_WORK REQUEST_: Send back the entries exactly as they were given.

Stored data entries
--

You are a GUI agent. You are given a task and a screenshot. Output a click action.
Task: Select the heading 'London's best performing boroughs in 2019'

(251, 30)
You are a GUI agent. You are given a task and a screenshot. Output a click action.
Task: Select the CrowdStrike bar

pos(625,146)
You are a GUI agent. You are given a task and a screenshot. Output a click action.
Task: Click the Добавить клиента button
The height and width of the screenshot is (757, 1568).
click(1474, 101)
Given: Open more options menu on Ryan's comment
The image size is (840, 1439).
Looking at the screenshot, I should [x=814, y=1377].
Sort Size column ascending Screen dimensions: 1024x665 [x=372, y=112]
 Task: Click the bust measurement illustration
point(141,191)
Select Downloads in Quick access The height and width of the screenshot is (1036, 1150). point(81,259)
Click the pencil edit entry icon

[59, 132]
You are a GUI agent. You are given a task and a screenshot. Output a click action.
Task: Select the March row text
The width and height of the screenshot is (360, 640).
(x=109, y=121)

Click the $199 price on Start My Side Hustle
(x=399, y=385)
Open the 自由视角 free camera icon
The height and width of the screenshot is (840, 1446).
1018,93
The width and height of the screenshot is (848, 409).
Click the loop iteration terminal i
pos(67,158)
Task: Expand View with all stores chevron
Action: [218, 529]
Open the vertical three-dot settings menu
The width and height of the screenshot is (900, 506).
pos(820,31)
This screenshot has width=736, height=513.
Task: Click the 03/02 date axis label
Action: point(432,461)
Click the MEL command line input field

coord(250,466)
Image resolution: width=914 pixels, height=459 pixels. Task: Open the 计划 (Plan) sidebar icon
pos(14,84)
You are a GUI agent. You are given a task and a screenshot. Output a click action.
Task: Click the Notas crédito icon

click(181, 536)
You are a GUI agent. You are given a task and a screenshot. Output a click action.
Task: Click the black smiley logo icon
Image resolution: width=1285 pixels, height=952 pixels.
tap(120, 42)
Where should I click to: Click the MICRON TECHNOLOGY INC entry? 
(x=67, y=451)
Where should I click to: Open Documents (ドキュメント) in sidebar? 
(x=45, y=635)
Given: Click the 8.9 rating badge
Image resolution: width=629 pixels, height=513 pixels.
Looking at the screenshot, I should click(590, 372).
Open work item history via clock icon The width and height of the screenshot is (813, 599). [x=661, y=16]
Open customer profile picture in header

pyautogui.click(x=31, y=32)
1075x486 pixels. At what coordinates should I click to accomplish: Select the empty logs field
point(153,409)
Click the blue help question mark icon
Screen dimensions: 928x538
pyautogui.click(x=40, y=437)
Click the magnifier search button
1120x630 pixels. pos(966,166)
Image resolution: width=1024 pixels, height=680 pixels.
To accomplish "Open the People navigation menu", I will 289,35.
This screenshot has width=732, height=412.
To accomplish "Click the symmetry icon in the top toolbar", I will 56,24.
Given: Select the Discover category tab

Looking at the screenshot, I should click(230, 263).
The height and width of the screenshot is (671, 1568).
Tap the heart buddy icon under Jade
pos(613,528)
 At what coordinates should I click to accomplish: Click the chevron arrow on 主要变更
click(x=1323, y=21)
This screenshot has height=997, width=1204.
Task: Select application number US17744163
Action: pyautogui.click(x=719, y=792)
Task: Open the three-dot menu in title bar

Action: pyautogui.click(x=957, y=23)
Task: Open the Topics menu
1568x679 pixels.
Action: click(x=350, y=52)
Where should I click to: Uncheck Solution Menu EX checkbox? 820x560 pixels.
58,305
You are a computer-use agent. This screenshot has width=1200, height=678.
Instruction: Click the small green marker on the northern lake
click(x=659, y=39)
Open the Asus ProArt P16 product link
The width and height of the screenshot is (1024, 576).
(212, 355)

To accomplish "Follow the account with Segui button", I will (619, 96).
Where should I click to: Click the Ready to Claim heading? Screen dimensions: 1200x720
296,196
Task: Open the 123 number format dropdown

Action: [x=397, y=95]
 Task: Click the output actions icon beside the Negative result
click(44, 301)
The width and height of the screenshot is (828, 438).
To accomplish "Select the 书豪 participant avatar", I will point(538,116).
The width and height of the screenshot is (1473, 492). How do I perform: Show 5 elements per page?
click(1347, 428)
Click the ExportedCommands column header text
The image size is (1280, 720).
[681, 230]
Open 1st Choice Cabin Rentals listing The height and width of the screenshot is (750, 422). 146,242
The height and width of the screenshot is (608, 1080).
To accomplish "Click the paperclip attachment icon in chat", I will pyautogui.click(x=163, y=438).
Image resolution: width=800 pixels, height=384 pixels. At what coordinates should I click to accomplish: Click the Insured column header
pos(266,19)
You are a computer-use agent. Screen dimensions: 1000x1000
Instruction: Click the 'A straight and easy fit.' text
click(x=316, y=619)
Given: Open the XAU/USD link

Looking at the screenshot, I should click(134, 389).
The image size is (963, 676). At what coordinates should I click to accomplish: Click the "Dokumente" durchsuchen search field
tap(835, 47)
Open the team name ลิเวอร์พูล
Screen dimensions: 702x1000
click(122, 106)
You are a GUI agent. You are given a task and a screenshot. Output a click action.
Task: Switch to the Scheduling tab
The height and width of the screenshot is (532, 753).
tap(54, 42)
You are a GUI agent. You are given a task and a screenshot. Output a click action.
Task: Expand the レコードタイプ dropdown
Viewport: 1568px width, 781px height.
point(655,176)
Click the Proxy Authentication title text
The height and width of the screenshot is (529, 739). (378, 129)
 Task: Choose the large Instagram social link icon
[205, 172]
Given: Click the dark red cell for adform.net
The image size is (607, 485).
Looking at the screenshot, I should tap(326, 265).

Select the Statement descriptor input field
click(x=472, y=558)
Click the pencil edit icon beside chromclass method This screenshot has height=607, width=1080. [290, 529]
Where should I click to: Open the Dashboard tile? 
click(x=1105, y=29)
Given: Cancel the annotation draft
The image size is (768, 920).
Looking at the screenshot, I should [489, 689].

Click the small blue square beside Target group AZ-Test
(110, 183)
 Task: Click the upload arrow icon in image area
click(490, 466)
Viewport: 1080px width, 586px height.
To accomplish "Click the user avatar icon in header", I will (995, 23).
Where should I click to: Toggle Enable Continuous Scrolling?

--

_WRITTEN RESPONSE_:
You are a GUI agent. You are given a task and a screenshot. Output a click action.
Task: Select the heading 'London's best performing boroughs in 2019'

(251, 30)
You are a GUI agent. You are given a task and a screenshot. Output a click action.
Task: Select the CrowdStrike bar

pos(625,146)
You are a GUI agent. You are given a task and a screenshot. Output a click action.
Task: Click the Добавить клиента button
The height and width of the screenshot is (757, 1568).
click(1474, 101)
Given: Open more options menu on Ryan's comment
The image size is (840, 1439).
Looking at the screenshot, I should [x=814, y=1377].
Sort Size column ascending Screen dimensions: 1024x665 [x=372, y=112]
 Task: Click the bust measurement illustration
point(141,191)
Select Downloads in Quick access The height and width of the screenshot is (1036, 1150). point(81,259)
Click the pencil edit entry icon

[59, 132]
You are a GUI agent. You are given a task and a screenshot. Output a click action.
Task: Select the March row text
The width and height of the screenshot is (360, 640).
(x=109, y=121)

Click the $199 price on Start My Side Hustle
(x=399, y=385)
Open the 自由视角 free camera icon
The height and width of the screenshot is (840, 1446).
1018,93
The width and height of the screenshot is (848, 409).
Click the loop iteration terminal i
pos(67,158)
Task: Expand View with all stores chevron
Action: [218, 529]
Open the vertical three-dot settings menu
The width and height of the screenshot is (900, 506).
pos(820,31)
This screenshot has width=736, height=513.
Task: Click the 03/02 date axis label
Action: point(432,461)
Click the MEL command line input field

coord(250,466)
Image resolution: width=914 pixels, height=459 pixels. Task: Open the 计划 (Plan) sidebar icon
pos(14,84)
You are a GUI agent. You are given a task and a screenshot. Output a click action.
Task: Click the Notas crédito icon

click(181, 536)
You are a GUI agent. You are given a task and a screenshot. Output a click action.
Task: Click the black smiley logo icon
Image resolution: width=1285 pixels, height=952 pixels.
tap(120, 42)
Where should I click to: Click the MICRON TECHNOLOGY INC entry? 
(x=67, y=451)
Where should I click to: Open Documents (ドキュメント) in sidebar? 
(x=45, y=635)
Given: Click the 8.9 rating badge
Image resolution: width=629 pixels, height=513 pixels.
Looking at the screenshot, I should click(590, 372).
Open work item history via clock icon The width and height of the screenshot is (813, 599). [x=661, y=16]
Open customer profile picture in header

pyautogui.click(x=31, y=32)
1075x486 pixels. At what coordinates should I click to accomplish: Select the empty logs field
point(153,409)
Click the blue help question mark icon
Screen dimensions: 928x538
pyautogui.click(x=40, y=437)
Click the magnifier search button
1120x630 pixels. pos(966,166)
Image resolution: width=1024 pixels, height=680 pixels.
To accomplish "Open the People navigation menu", I will 289,35.
This screenshot has width=732, height=412.
To accomplish "Click the symmetry icon in the top toolbar", I will 56,24.
Given: Select the Discover category tab

Looking at the screenshot, I should click(230, 263).
The height and width of the screenshot is (671, 1568).
Tap the heart buddy icon under Jade
pos(613,528)
 At what coordinates should I click to accomplish: Click the chevron arrow on 主要变更
click(x=1323, y=21)
This screenshot has height=997, width=1204.
Task: Select application number US17744163
Action: pyautogui.click(x=719, y=792)
Task: Open the three-dot menu in title bar

Action: pyautogui.click(x=957, y=23)
Task: Open the Topics menu
1568x679 pixels.
Action: click(x=350, y=52)
Where should I click to: Uncheck Solution Menu EX checkbox? 820x560 pixels.
58,305
You are a computer-use agent. This screenshot has width=1200, height=678.
Instruction: Click the small green marker on the northern lake
click(x=659, y=39)
Open the Asus ProArt P16 product link
The width and height of the screenshot is (1024, 576).
(212, 355)

To accomplish "Follow the account with Segui button", I will (619, 96).
Where should I click to: Click the Ready to Claim heading? Screen dimensions: 1200x720
296,196
Task: Open the 123 number format dropdown

Action: [x=397, y=95]
 Task: Click the output actions icon beside the Negative result
click(44, 301)
The width and height of the screenshot is (828, 438).
To accomplish "Select the 书豪 participant avatar", I will point(538,116).
The width and height of the screenshot is (1473, 492). How do I perform: Show 5 elements per page?
click(1347, 428)
Click the ExportedCommands column header text
The image size is (1280, 720).
[681, 230]
Open 1st Choice Cabin Rentals listing The height and width of the screenshot is (750, 422). 146,242
The height and width of the screenshot is (608, 1080).
To accomplish "Click the paperclip attachment icon in chat", I will pyautogui.click(x=163, y=438).
Image resolution: width=800 pixels, height=384 pixels. At what coordinates should I click to accomplish: Click the Insured column header
pos(266,19)
You are a computer-use agent. Screen dimensions: 1000x1000
Instruction: Click the 'A straight and easy fit.' text
click(x=316, y=619)
Given: Open the XAU/USD link

Looking at the screenshot, I should click(134, 389).
The image size is (963, 676). At what coordinates should I click to accomplish: Click the "Dokumente" durchsuchen search field
tap(835, 47)
Open the team name ลิเวอร์พูล
Screen dimensions: 702x1000
click(122, 106)
You are a GUI agent. You are given a task and a screenshot. Output a click action.
Task: Switch to the Scheduling tab
The height and width of the screenshot is (532, 753).
tap(54, 42)
You are a GUI agent. You are given a task and a screenshot. Output a click action.
Task: Expand the レコードタイプ dropdown
Viewport: 1568px width, 781px height.
point(655,176)
Click the Proxy Authentication title text
The height and width of the screenshot is (529, 739). (378, 129)
 Task: Choose the large Instagram social link icon
[205, 172]
Given: Click the dark red cell for adform.net
The image size is (607, 485).
Looking at the screenshot, I should tap(326, 265).

Select the Statement descriptor input field
click(x=472, y=558)
Click the pencil edit icon beside chromclass method This screenshot has height=607, width=1080. [290, 529]
Where should I click to: Open the Dashboard tile? 
click(x=1105, y=29)
Given: Cancel the annotation draft
The image size is (768, 920).
Looking at the screenshot, I should [489, 689].

Click the small blue square beside Target group AZ-Test
(110, 183)
 Task: Click the upload arrow icon in image area
click(490, 466)
Viewport: 1080px width, 586px height.
To accomplish "Click the user avatar icon in header", I will (995, 23).
Where should I click to: Toggle Enable Continuous Scrolling?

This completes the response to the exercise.